Millennial working on computer
Aly Song | Reuters

You can create your own Wi-Fi hotspot using your smartphone in just a few seconds.

If you find yourself trying to jump on Wi-Fi at a cafe, airport or hotel, chances are you already know how slow those networks can be. Worse, they can be insecure and vulnerable to hackers who might be trying to snoop your data.

If you're using a smartphone, you're surfing on wireless data networks that are faster than ever and can be much faster than a Wi-Fi hotspot, allowing you to finish downloading that movie just before you jump on a plane, or stream Netflix in the doctor's office.

If you have a data plan — we recommend having an unlimited data plan for Wi-Fi hotspotting — setting up a Wi-Fi hotspot is a breeze. If you don't have an unlimited plan, you may face additional charges. If you aren't sure, a quick call to your carrier to make sure you have the function should be all you need.

We'll break this guide down into Android and iOS, so you can get started no matter the smartphone you're using.

How to turn an iPhone into a mobile hotspot...

CNBC: iPhone hotspot
Todd Haselton | CNBC

On iOS, open Settings > Personal Hotspot and tap the toggle button to turn it on. You can also set your Wi-Fi password, which you'll want to make unique. Then, look for that Wi-Fi hotspot name on your computer and connect using the password you just set up.

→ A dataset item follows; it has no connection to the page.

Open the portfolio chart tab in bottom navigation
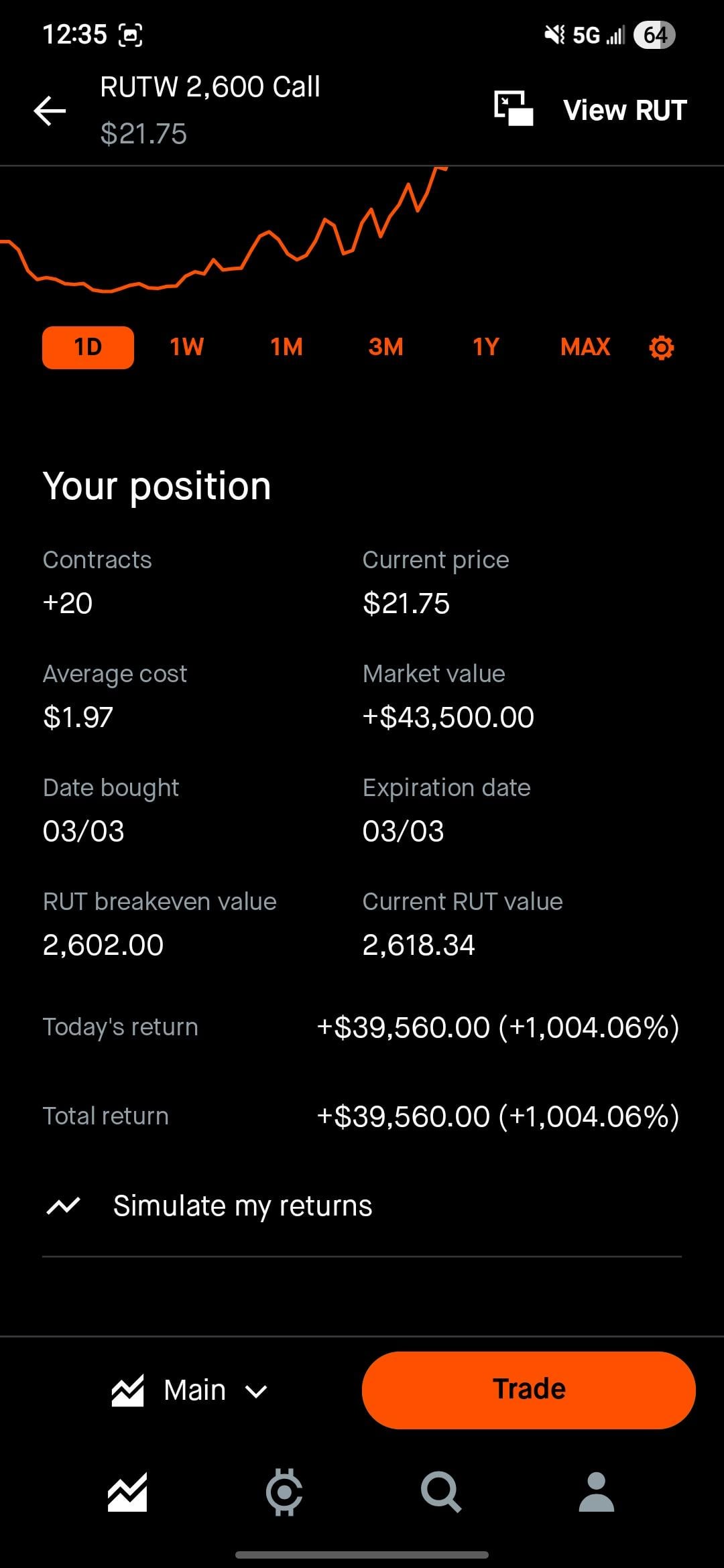The image size is (724, 1568). pyautogui.click(x=127, y=1492)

...and how to do that with an Android phone

CNBC: Android hotspot
Todd Haselton | CNBC

On Android (in this case a Galaxy S8), open Settings > Connections > Mobile Hotspot and Tethering and toggle "Mobile Hotspot" on. You'll be able to set your network name and choose security. Make sure you choose to enable security and set a password. Leaving the network open makes you more vulnerable to attack. Then, on your laptop, search for the hotspot and connect using the password you created.

That's it! Now you're surfing on your own secure Wi-Fi network and, so long as you have good data coverage, you're probably cruising at faster speeds than a coffee shop's free hotspot.